Source: Public Domain Music by Brian Boyko, "Circumspection." http://freepd.com/Jazz/Circumspection
Hello, welcome. Today we're going to talk about atheistic states. State atheism is considered the official promotion of atheism by a government. Historically in conjunction with this promotion of atheism, you can see that some countries have actively either directly or indirectly suppressed freedom of religion and religious activity.
The use and application of the term atheism was present in ancient Greece to refer to someone who rejected the gods in one way or another. The word atheism comes from two Greek words a and theos. The negative, no or not, and theos, god or gods. State affairs were tied to a belief structure that included many gods, and anyone on a different track was given this uncomplementary label atheist.
Atheism was not a commonly used term. It wasn't applied very often throughout late antiquity and also through the Middle Ages. It wasn't used much. There were certainly tussles between faith and reason. But the nations and states didn't present themselves as godless entities per se. It wasn't really until the 18th century in Europe that some people saw the movements in science and modern philosophy and a bit later the social sciences as structures that pointed to and supported an ideology of atheism.
At the same time, political shifts were taking place, giving rise to the establishment of newly-formed national identities and nationhood. And this was often at least at arm's length from religion and religious issues. Atheism found its home, then, in the writings and political philosophies and actual governmental structures that began to unfold through the modern era. Let's take a look at a couple of them.
A government that presents its country as atheistic and promotes it, discourages religiosity, is different than a secular state. A secular country, a secular state, is more neutral with regard to religion and usually makes efforts to remain neutral with the institution of legal structures that follow that orientation, to follow a course that is clearly distinct from any religion and religious practice that might be one element in the country's profile and makeup of the population.
One of the strong roots of modern atheistic states can be traced back to the French Revolution. In its power struggle with the Roman Catholic Church, France experimented with atheism as a state ideology, but is lasted a very, very short time-- less than a year, in fact. Nevertheless, the extremes of political, social, and religious identity of France made its mark on notions of nationhood in many parts of the world.
Probably the most noticeable influence of this tussle with atheistic ideology was upon communist Russia during the Bolshevik Revolution of 1917 and the subsequent Marxist Leninist communist regime. Religion offered little to no solace in the worldly affairs of economic and political oppression. Both founders were atheistic, and the nation's complex identity-- indeed it's personality, therefore-- associated itself with atheism and actively suppressed religion as a distraction from the more immediate concerns of the state. Some of the policies included the seizing of churches and their properties and the extreme persecution of orthodox bishops and priests.

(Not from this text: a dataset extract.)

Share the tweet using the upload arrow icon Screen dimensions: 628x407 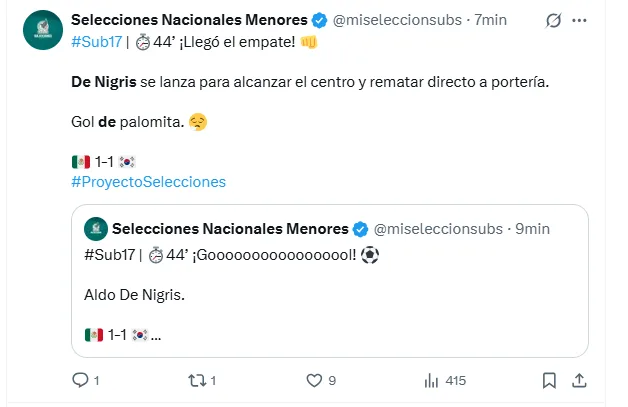point(578,380)
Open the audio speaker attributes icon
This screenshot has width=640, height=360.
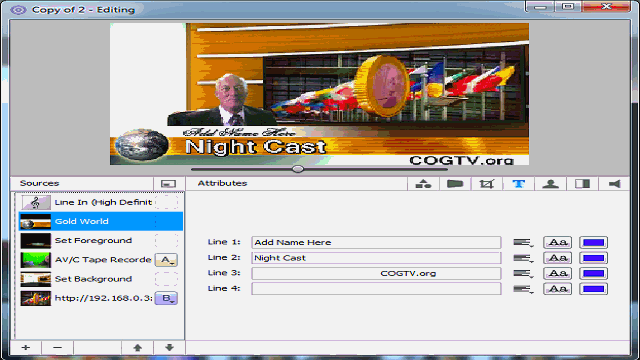coord(614,184)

And as the French Revolution inspired social and political and secular movements throughout the world, the Russian Revolution also inspired many countries-- for example, Cuba. Throughout the 1950s, Fidel Castro was struggling against the Batista regime. He fought an ideological battle very similar to what had occurred 40 years earlier in the Soviet Union. In 1959, Fidel Castro came to power and began a series of major social reforms in the areas of health care, education, communications, and steps toward recognition of equality. A major policy also included the shipping off of members of the Roman Catholic Church, and members of the ruling Communist Party had to be atheist, had to be declared atheist. This was the case until the early '90s with the collapse of the Soviet Union. And today in Cuba, one can profess a faith and still be eligible to join the Communist Party as they have now an official nondiscrimination policy on the matter of religion.
Now we can review. We started with the two words a and theos, which makes up our word atheism, a meaning no and theos god or gods. That was a derogatory term. And that atheism really wasn't an ideology that was applied or used, it wasn't a term that was used much, during late antiquity, nor was it used much through the Middle Ages. It wasn't until the French Revolution in the 18th century that atheism started to become more experimented with in terms of applying it to state ideology and state politics.
We then looked at the Soviet Union and the application of atheism as a state ideology that rejected religion because it had gotten in the way of some of the more pertinent issues of the state and political and economic life. And then we saw in Cuba that the Communist Revolution was an inspiration, and a big part of that was the atheistic belief structure. Then we also saw that in the '90s, the atheist manifesto of Cuba was softened a bit, and now there's a nondiscrimination policy in terms of membership in the Communist Party.
The official promotion of atheism by a government.